Ancrée sur l’île de La Réunion depuis le XVIIIe siècle, la Franc-Maçonnerie a fait son chemin, discrètement ou pas, au cœur de la vie réunionnaise - politique, sociale, ou encore des médias. Mais comment réussir à faire partie de cette société plus si secrète ? PAS FACILE ! La spiritualité, la condition de l’Homme ou encore les sociétés secrètes, c’est donc le discours que j’ai servi pour tenter d’entrer dans la franc-maçonnerie.
Récit de Coralie P.
Parler de cette société secrète avec le premier venu est facile mais avec les concernés un peu moins, puisqu’il faut déjà les trouver. Mais après tout, j’étais persuadée que la franc-maçonnerie était faite pour moi.
C’est ainsi que je me suis retrouvée à parler de mon projet avec Martine*, une femme que je connais depuis de nombreuses années. Je lui ai exposé ma vision de cette société, de mon désir d’y entrer et lui ai demandé son point-de-vue sur la question. Ce qu’elle m’a dit ensuite m’a laissé cloué sur place : "Coralie, je fais partie de la franc-maçonnerie."
Des débuts assez confus
Au fil de nombreux rendez-vous, Martine m’a expliqué comment elle était devenue maçon et pourquoi elle avait voulu les rejoindre. "À mon époque c’était quand même un honneur d’y être accepté. Ça me donnait l’impression que l’intelligence féminine était reconnue." Habitant à Paris lors de sa demande, Martine est revenue avec moi sur son initiation à la Grande Loge Mixte de France.

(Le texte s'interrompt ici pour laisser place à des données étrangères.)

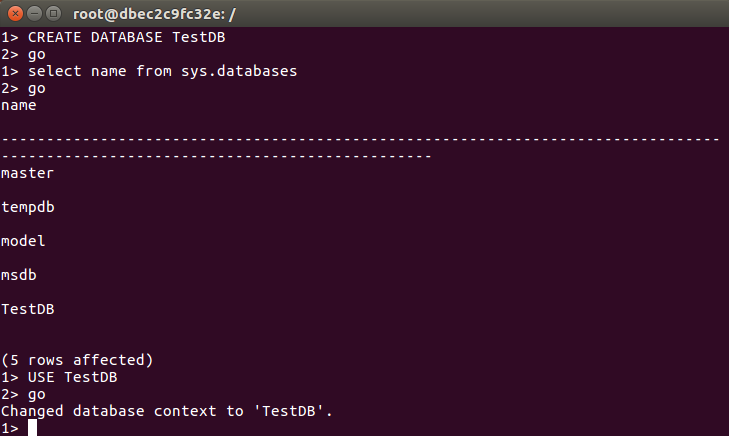Click the 'model' database row

23,241
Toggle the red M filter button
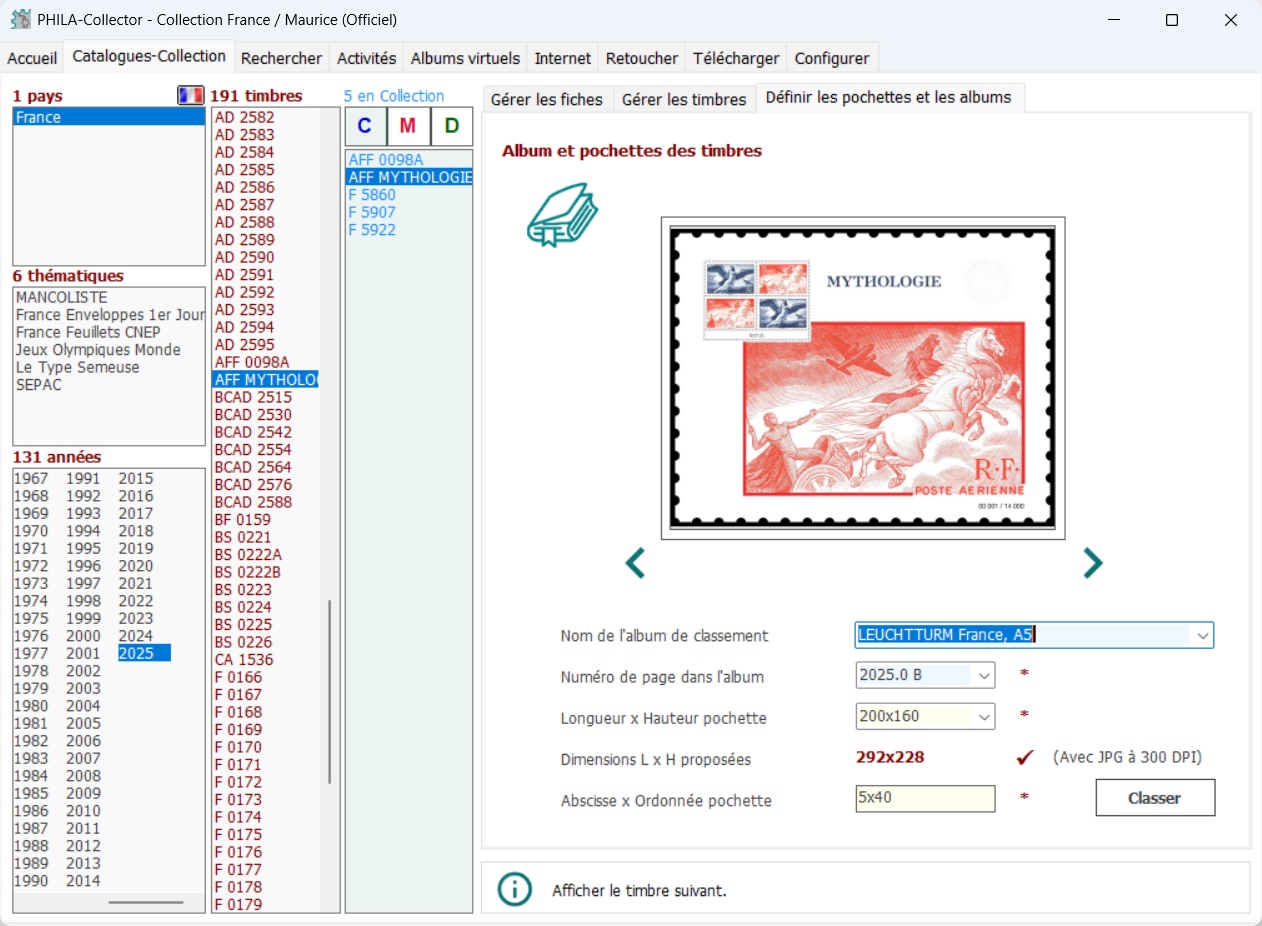Image resolution: width=1262 pixels, height=926 pixels. tap(408, 126)
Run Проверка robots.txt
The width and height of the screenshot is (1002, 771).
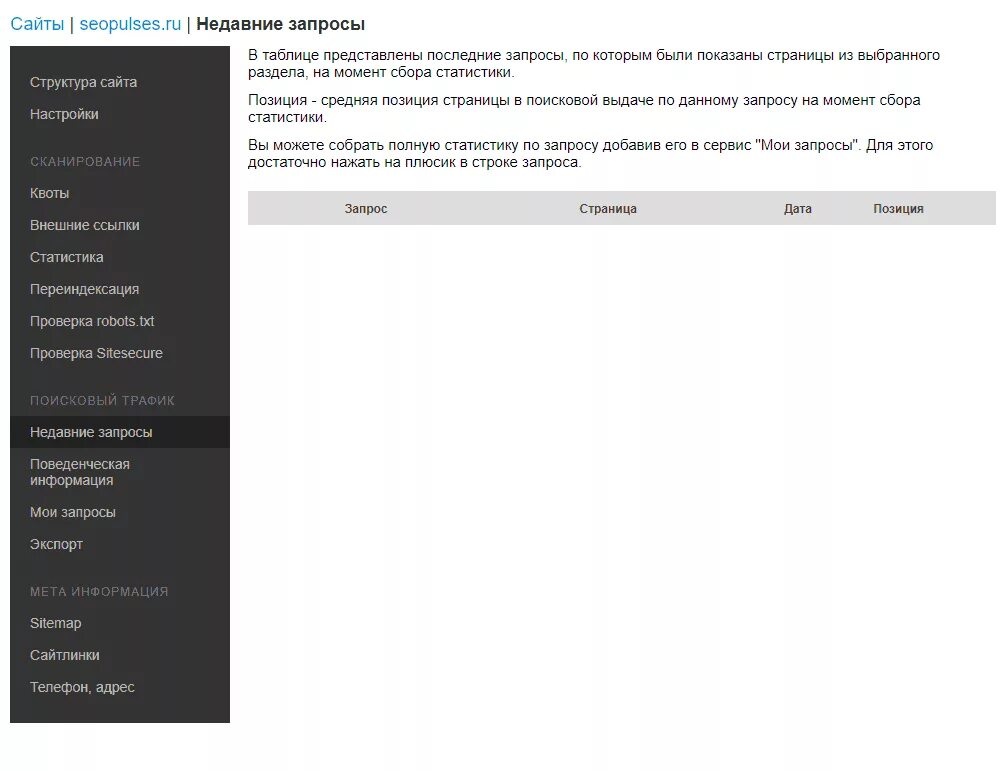click(96, 321)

Étonnamment, il n’y avait quasiment aucune différence avec ce que j’avais pu en lire. "L’initiation est tout de même un rite que je qualifierai d’éprouvant physiquement et psychologiquement".
Au cours de plusieurs recherches et conversations avec mon amie franc-maçon, j’ai appris que les démarches pour entrer dans la-dite société avaient bien changé. Loin de me décourager j’ai fini par annoncer à Martine que j’étais prête à intégrer la franc-maçonnerie. Elle m’a donc conseillée de commencer par chercher à quelle loge je voulais appartenir : "même si tu ne trouves pas beaucoup d’informations sur les loges ici, fait ton choix selon une affinité que tu pourrais ressentir."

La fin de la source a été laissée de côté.